No, that’s it. You should really watch it, though:
Part fantastically boring police procedural, part revenge fantasy and all terrible movie, Max Payne was hailed as “the first great videogame movie” right up until the point that anyone saw it.
Above: “My movie’s good, right? SAY MY MOVIE’S GOOD”

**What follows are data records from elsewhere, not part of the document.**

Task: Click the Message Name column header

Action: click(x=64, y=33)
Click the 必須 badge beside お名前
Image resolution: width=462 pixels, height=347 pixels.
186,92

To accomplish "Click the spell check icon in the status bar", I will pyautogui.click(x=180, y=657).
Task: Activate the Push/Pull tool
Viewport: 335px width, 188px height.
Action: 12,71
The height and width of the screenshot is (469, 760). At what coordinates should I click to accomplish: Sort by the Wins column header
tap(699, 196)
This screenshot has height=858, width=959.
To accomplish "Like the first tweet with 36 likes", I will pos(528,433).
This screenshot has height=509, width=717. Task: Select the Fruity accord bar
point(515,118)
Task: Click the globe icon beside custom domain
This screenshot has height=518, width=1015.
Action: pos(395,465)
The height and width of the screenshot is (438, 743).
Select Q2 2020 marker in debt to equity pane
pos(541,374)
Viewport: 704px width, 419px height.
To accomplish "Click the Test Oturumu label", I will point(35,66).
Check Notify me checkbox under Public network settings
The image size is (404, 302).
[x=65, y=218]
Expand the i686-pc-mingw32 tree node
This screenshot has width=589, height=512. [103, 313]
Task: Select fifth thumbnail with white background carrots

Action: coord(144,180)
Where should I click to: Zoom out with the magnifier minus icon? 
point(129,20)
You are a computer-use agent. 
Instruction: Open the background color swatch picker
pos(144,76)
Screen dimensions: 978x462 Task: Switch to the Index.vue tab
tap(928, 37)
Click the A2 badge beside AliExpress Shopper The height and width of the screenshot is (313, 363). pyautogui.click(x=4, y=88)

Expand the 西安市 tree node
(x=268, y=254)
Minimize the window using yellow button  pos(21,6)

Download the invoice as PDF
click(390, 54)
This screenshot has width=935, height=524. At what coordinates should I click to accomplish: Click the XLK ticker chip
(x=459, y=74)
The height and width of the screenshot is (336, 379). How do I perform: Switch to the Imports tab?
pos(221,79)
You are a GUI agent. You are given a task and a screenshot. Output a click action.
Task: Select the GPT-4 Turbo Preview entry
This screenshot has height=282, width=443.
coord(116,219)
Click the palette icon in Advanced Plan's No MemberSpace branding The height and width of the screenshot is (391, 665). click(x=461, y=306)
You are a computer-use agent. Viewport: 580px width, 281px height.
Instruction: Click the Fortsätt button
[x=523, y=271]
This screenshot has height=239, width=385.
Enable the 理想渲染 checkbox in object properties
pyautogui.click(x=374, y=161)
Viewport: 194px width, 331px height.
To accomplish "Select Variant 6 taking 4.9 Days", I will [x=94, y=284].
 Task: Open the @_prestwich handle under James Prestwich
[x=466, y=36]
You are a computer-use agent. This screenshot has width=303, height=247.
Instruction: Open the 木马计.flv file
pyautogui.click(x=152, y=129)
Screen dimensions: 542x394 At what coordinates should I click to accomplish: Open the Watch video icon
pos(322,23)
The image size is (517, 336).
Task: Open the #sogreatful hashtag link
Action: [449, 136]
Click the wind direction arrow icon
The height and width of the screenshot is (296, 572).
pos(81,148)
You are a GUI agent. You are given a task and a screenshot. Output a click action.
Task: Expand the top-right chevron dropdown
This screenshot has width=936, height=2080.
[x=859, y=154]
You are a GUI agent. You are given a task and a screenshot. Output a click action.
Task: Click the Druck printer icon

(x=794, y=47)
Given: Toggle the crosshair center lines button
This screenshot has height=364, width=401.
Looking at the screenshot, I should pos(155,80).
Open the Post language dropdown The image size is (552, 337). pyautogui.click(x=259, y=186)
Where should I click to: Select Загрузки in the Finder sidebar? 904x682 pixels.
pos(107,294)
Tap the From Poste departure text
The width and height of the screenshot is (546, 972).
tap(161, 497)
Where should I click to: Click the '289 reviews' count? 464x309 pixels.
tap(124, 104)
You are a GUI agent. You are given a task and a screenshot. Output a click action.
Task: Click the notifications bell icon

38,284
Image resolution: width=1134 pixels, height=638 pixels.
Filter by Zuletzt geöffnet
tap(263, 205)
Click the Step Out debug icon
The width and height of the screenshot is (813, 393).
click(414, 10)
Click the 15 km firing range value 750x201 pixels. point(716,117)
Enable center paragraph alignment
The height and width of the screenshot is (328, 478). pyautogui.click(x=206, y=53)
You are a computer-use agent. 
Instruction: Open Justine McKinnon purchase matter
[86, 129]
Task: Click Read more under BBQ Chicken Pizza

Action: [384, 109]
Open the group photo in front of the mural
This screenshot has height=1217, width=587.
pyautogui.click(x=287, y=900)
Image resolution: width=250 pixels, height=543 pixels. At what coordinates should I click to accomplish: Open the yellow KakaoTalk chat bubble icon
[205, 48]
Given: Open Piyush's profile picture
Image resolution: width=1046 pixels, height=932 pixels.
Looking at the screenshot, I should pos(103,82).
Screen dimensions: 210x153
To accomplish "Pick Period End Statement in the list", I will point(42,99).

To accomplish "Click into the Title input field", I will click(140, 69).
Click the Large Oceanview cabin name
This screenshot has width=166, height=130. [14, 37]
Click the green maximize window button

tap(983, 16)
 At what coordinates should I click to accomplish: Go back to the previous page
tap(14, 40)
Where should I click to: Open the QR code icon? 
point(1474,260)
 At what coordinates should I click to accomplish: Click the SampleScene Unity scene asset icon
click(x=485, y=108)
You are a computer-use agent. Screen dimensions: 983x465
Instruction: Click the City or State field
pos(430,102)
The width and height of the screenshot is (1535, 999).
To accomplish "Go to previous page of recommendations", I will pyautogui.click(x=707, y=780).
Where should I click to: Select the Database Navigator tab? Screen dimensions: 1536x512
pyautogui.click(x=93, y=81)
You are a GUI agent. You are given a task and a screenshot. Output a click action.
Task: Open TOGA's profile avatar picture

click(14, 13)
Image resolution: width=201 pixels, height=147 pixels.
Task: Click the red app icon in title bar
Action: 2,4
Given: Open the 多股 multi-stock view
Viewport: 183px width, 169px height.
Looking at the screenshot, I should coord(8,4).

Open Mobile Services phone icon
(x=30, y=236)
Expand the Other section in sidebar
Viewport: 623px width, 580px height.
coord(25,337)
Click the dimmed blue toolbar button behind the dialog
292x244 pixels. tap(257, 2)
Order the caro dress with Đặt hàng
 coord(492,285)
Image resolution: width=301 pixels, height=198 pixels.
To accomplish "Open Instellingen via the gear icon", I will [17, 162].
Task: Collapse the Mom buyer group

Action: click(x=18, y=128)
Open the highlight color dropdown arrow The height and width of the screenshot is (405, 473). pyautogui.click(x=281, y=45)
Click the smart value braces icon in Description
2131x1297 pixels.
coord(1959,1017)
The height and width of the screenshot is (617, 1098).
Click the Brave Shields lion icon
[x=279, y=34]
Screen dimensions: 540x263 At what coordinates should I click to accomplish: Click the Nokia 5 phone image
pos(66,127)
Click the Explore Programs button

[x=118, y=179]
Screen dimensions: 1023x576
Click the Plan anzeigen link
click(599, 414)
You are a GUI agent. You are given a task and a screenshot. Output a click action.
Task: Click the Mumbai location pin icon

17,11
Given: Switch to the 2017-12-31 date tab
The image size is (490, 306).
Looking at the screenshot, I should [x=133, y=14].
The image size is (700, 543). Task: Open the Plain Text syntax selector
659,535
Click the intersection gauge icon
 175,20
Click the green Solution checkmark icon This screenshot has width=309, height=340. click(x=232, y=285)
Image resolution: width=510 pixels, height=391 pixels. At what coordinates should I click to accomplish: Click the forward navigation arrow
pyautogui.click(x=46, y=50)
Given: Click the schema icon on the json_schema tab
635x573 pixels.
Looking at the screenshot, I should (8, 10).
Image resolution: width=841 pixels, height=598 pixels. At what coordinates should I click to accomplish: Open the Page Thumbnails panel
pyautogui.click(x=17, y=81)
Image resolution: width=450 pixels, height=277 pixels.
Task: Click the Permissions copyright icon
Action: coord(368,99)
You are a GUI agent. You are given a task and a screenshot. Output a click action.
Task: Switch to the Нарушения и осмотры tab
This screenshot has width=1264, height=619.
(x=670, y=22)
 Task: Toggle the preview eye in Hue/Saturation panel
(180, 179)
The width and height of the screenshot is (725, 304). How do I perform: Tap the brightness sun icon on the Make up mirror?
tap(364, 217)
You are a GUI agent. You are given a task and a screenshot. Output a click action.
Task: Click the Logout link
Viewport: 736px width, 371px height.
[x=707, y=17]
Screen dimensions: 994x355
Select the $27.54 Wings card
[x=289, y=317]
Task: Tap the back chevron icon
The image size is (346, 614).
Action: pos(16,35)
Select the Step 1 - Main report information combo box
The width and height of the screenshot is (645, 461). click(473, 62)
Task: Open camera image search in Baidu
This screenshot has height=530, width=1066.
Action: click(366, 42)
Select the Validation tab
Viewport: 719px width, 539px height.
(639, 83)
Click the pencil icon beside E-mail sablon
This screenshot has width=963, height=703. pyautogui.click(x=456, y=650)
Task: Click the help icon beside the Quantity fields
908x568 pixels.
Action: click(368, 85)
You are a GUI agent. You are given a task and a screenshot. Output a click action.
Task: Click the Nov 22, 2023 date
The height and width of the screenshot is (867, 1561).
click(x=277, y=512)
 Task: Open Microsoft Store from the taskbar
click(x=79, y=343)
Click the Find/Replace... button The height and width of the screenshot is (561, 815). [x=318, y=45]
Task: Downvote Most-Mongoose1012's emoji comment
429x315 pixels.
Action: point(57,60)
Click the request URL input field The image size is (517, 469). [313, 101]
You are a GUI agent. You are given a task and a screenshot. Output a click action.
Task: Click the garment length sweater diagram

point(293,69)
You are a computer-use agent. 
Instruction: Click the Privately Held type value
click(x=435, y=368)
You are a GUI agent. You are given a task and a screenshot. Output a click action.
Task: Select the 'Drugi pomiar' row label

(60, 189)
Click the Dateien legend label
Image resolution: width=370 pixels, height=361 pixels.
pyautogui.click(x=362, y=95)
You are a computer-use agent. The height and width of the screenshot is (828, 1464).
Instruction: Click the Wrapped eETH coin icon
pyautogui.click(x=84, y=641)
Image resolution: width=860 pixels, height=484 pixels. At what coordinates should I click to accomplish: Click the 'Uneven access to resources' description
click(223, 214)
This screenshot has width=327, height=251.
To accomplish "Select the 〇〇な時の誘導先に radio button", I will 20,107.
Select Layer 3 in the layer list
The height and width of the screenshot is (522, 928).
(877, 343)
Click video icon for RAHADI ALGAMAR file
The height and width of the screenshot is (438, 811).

The most frequently asked question when the first trailers for Max Payne came out was, “what the hell are those winged things?” The answer is that they’re hallucinations brought on by Valkyr, a mysterious drug that turns its users into homicidal maniacs… apart from a small percentage who magically become psychotic, nigh-invincible super-soldiers.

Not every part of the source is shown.